* begin PAGE EXCERPT *

Hey Pete, what size is that door? Will the 2004 door fit and if so can you buy one and have the dealer put it in? May just save you some stress and money on labor. Kirk


----------



## Guest (May 13, 2004)

JollyMon, Sorry to read about the leaks. Not having a "bike door", I don't know what you're going through there; but the antenna leak shouldn't be hard to fix. I know it's discouraging, but keep thinking about that Buffet concert. Sure was hot here yesterday! Sorry, couldn't resist.

Happy camping,

Gary


----------



## NDJollyMon (Aug 22, 2003)

I suggested to the GM that the new bike door (2004) is redesigned, and may be a better fix. I didn't measure the new one, but I'm sure they could do some kind of mod. It would be great if they put in the new style. I don't think I'd want to buy it and tackle the job myself...it would probably leak worse when I was done!









Remember: I'm the TIM ALLEN of modifications!









6 days and a wake up to JIMMY BUFFETT LIVE!


----------



## Castle Rock Outbackers (Jan 18, 2004)

Just a smidge of SNOW in Castle Rock, CO last night and into this morning. Temps fell into the mid 30's. The forecast for this Saturday and Sunday, our first real camping trip, is 73 and 74 degrees. Nice recovery!

Taking the kiddos to Chatfield SRA to try out their new fishing poles. They can't wait. I haven't fished since 1976 (I was 7), so I gotta get pumped to wrap live worms around hooks and remove hooks from fish mouths. Can't wait...









Kidding aside, it will b fun. We are excited.

Randy


----------

* end PAGE EXCERPT *

_TO DO_
a: From the forum thread, write out the passage between "I suggested to" and "ALLEN of modifications!", inclusive.
b: In the forum thread, what temperatures are forecast for the Saturday and Sunday of the Castle Rock Outbackers' first real camping trip?

* begin RAW RECORDS *

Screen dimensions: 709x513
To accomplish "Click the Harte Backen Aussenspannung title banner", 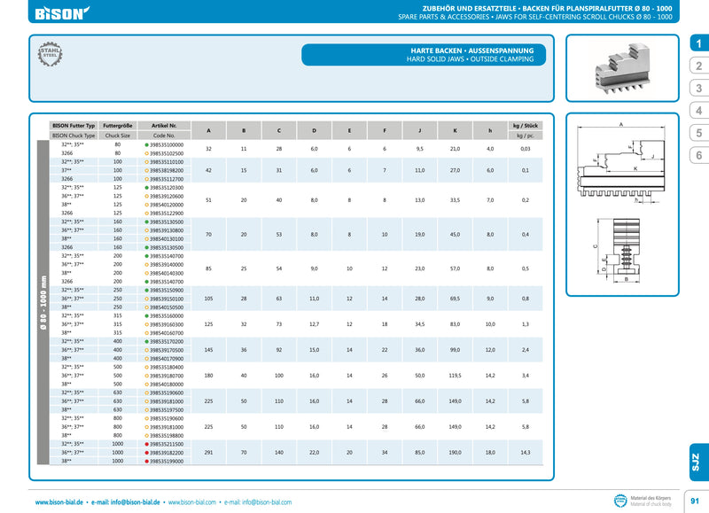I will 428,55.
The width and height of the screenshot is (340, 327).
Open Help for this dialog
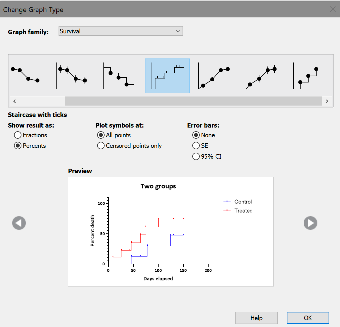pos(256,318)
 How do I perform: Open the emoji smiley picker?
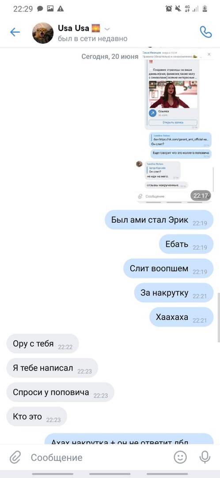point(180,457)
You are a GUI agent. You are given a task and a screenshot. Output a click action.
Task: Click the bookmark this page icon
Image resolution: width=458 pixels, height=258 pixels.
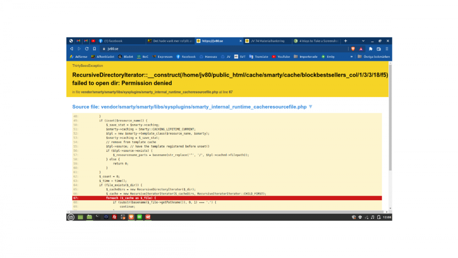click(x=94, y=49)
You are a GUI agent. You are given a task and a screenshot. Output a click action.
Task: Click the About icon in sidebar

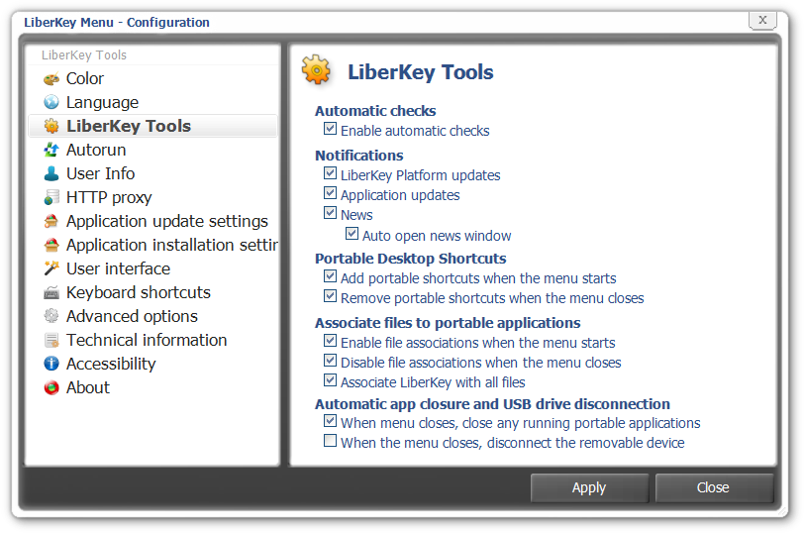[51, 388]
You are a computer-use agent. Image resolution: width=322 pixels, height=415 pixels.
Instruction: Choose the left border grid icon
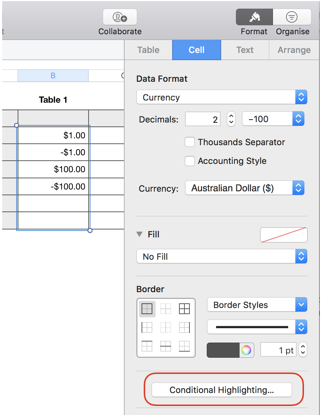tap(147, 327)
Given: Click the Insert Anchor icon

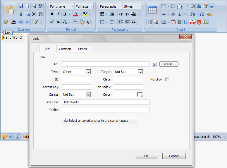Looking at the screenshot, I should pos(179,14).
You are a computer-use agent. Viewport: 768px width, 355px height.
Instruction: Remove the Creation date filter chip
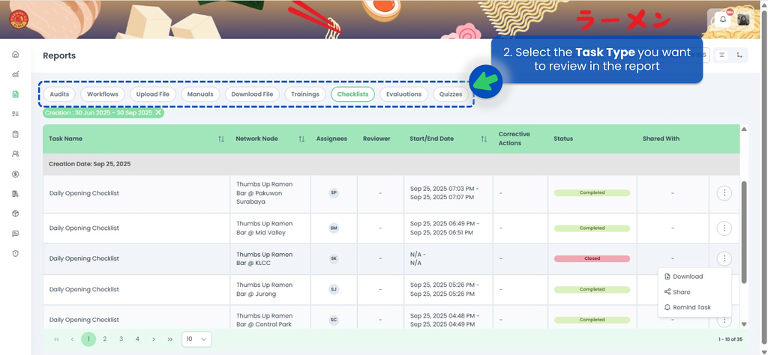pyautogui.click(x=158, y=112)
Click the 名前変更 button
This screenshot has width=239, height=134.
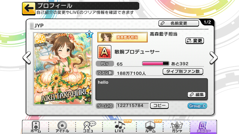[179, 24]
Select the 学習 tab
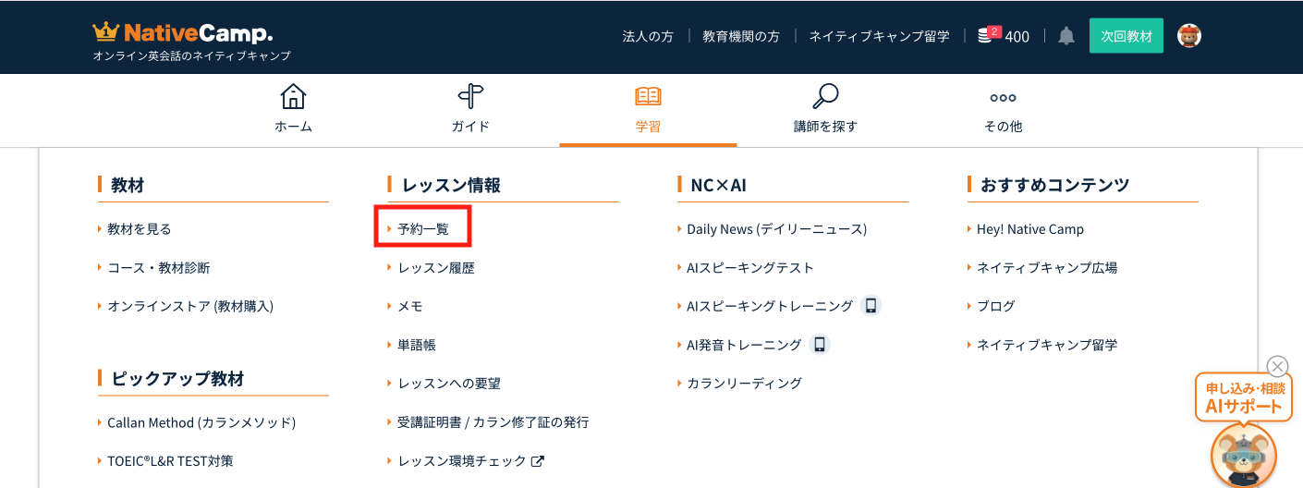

* end RAW RECORDS *

_THE REPLIES_
a:
I suggested to the GM that the new bike door (2004) is redesigned, and may be a better fix. I didn't measure the new one, but I'm sure they could do some kind of mod. It would be great if they put in the new style. I don't think I'd want to buy it and tackle the job myself...it would probably leak worse when I was done!









Remember: I'm the TIM ALLEN of modifications!

b: 73 and 74 degrees.